** HOW TO COMPLETE THIS TASK **
Please give the number of lines in the records below where the word "Open" occurs, and nothing else.

· · ·

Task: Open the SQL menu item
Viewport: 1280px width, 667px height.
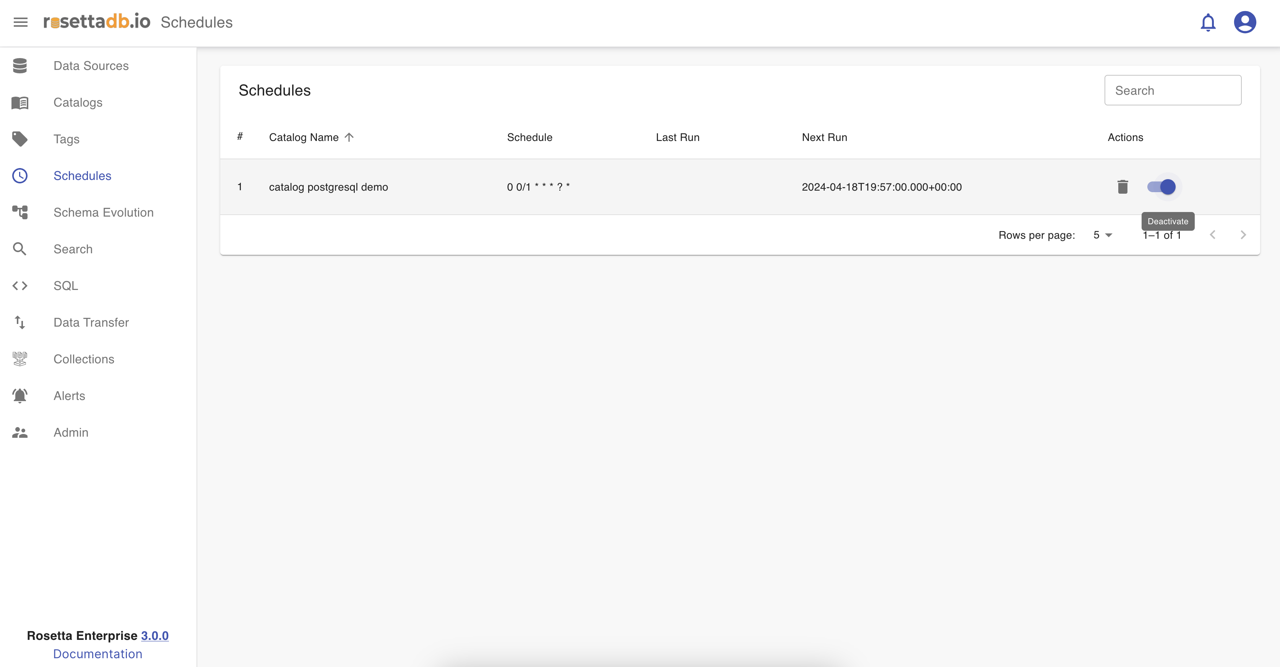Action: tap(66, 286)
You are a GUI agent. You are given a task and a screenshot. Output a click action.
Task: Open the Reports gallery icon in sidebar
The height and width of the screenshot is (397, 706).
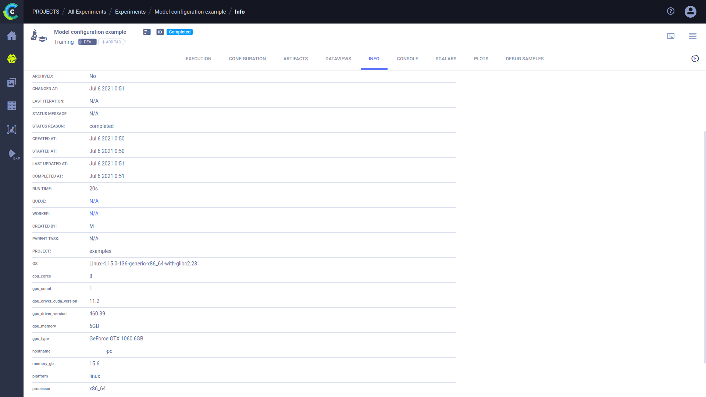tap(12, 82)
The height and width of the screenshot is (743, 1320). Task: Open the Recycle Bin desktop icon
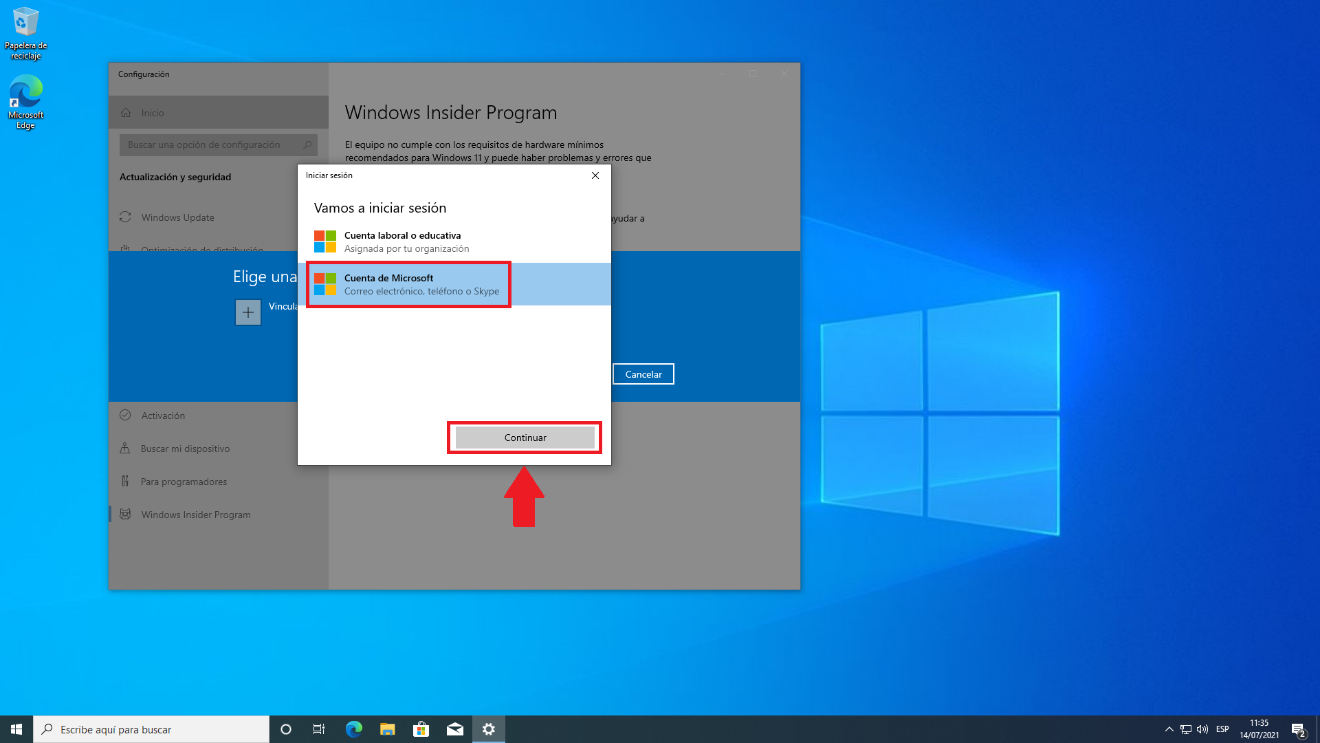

· · ·

** EXPECTED ANSWER **
3